Jumat, 25 Desember 2015

Memaafkan Masa Lalu







Masing-masing kita memiliki peti rahasia di palung hati yang paling tersembunyi, bahkan hanya kita dan Tuhan saja yang tahu-menahu tentang kunci-kunci rahasianya—hingga tak ada tangan lain yang mampu membuka-mendobraknya begitu saja.

Ada berkas-berkas berisikan beragam episode dan kenangan, serta adukan rasa yang mewarnai tiap rona alur kehidupan kita. Untuk setiap lembar cerita yang terekam dan masih tersimpan, lantas kita putuskan menjadi sebilah rahasia tak berkesudahan itu, mungkinkah akan ikhlas kita buka dengan perjanjian agar saling menerima, suatu hari nanti?

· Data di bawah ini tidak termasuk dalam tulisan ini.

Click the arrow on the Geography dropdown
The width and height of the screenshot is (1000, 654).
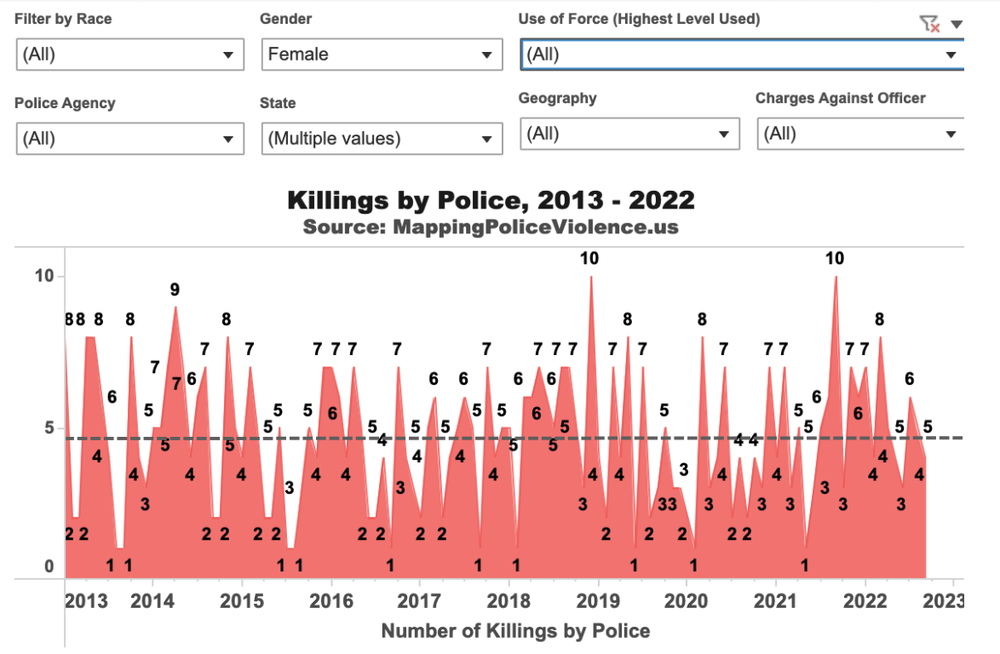pos(724,134)
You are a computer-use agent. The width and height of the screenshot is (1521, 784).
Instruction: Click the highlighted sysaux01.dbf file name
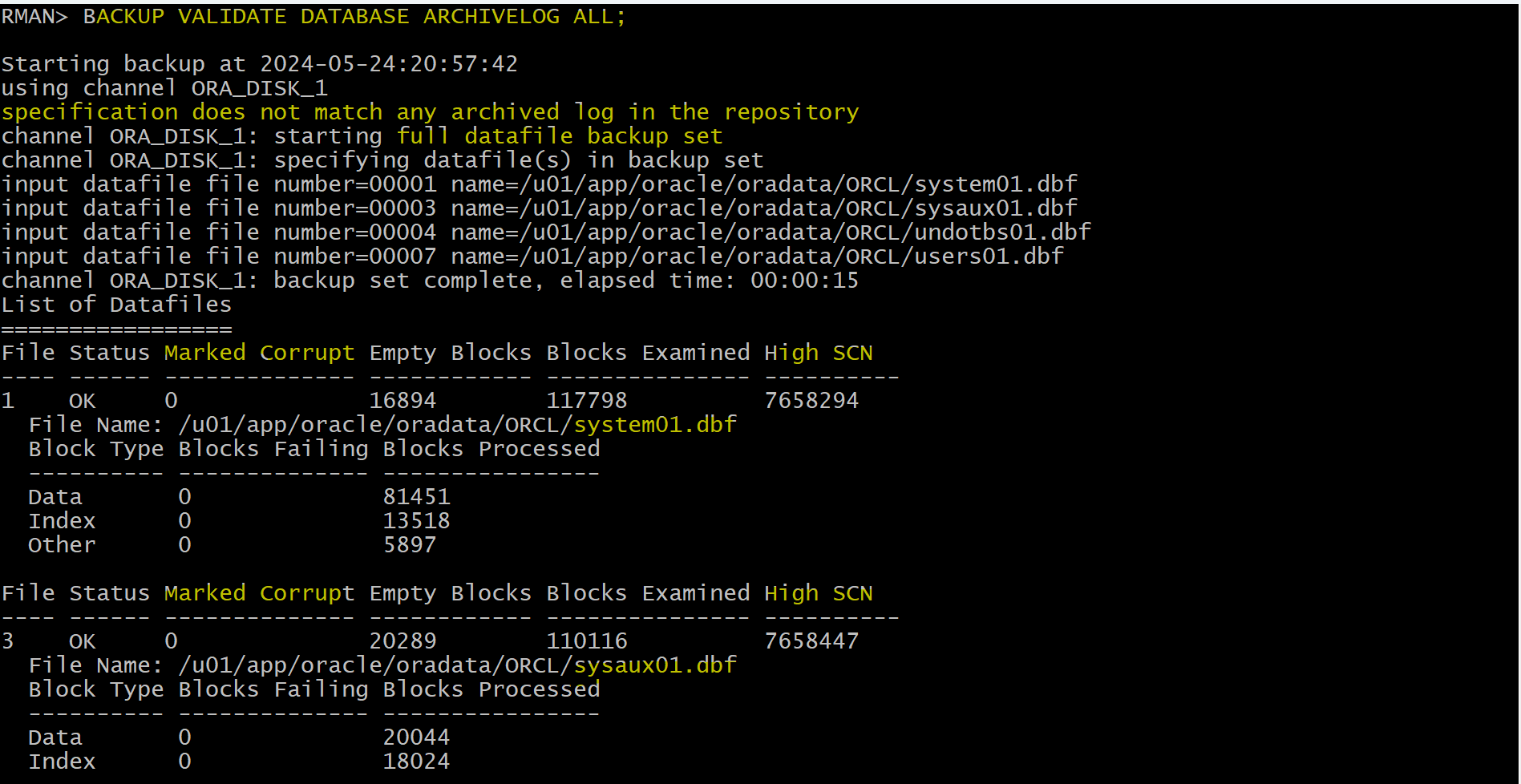[x=655, y=665]
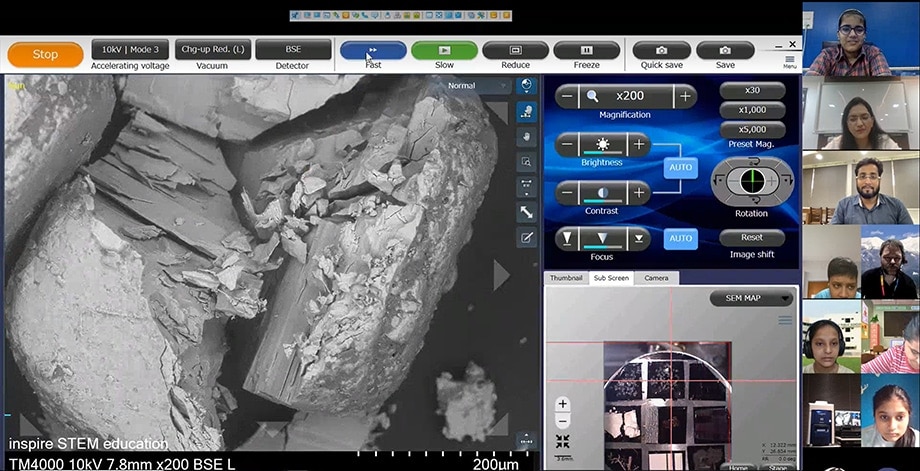Screen dimensions: 920x471
Task: Decrease brightness with the minus button
Action: coord(567,144)
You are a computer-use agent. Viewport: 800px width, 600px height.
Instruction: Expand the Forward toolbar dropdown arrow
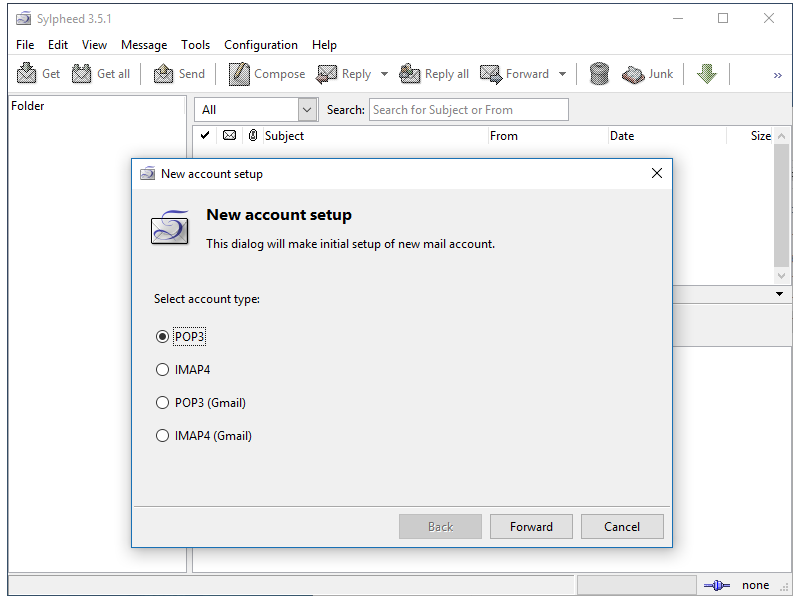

Kita memiliki masa lalu masing-masing, cerita masing-masing, kisah jatuh dan patah masing-masing. Mungkin kita pernah sama-sama menggugat takdir, bertanya-tanya kepada Zat yang Maha Menggenggam Nyawa, atas harapan yang tak pernah menjelma nyata, atas sebarisan nama yang dalam diam lamat-lamat kita eja di ujung doa, namun entah kenapa doa-doa itu seakan lupa pulang kepada tuannya. Kita tersuruk dalam air mata ketika mengetahui bahwa nama yang selalu kita semogakan ternyata merupakan takdir bagi hidup orang lain, bukan kita. Lantas ada bagian dalam diri ini yang tercabik, ada luka yang menganga, kemudian memerlukan waktu yang tidak sebentar demi menyembuhkannya, berharap melupakan segala perca kenangan yang membuat luka itu semakin dalam.

Tetapi, ingatan yang diciptakan Tuhan terlalu sakti untuk diajak belajar melupakan. Ah, namun hati yang diciptakan dengan kelembutan bukankah mampu menuntun kita untuk mengikhlaskan? Ya, ikhlas yang diletakkan perlahan di atas prasangka baik akan segala ketentuan. Sekali lagi, aku ingin berbicara tentang takdir. Ia adalah teka-teki tak berkesudahan yang menuai pembicaraan tak habis-habis pula. Ada masanya, masing-masing kita harus berhenti mempertanyakan dan menggugat apa-apa yang telah Ia gariskan. Kita telah cukup dewasa untuk mampu memahami, bahwa skenario-Nyalah yang terindah, sebab Allah tahu siapa yang kita butuhkan, bukan siapa yang kita inginkan. Perlu kukatakan konsep ini berulang-ulang, meski mungkin tulisanku jadi agak membosankan, biar tertanam kuat di ingatan, biar dilesapkan berulang kali ke dalam kalbu rapuh kita yang rentan akan kegoyahan.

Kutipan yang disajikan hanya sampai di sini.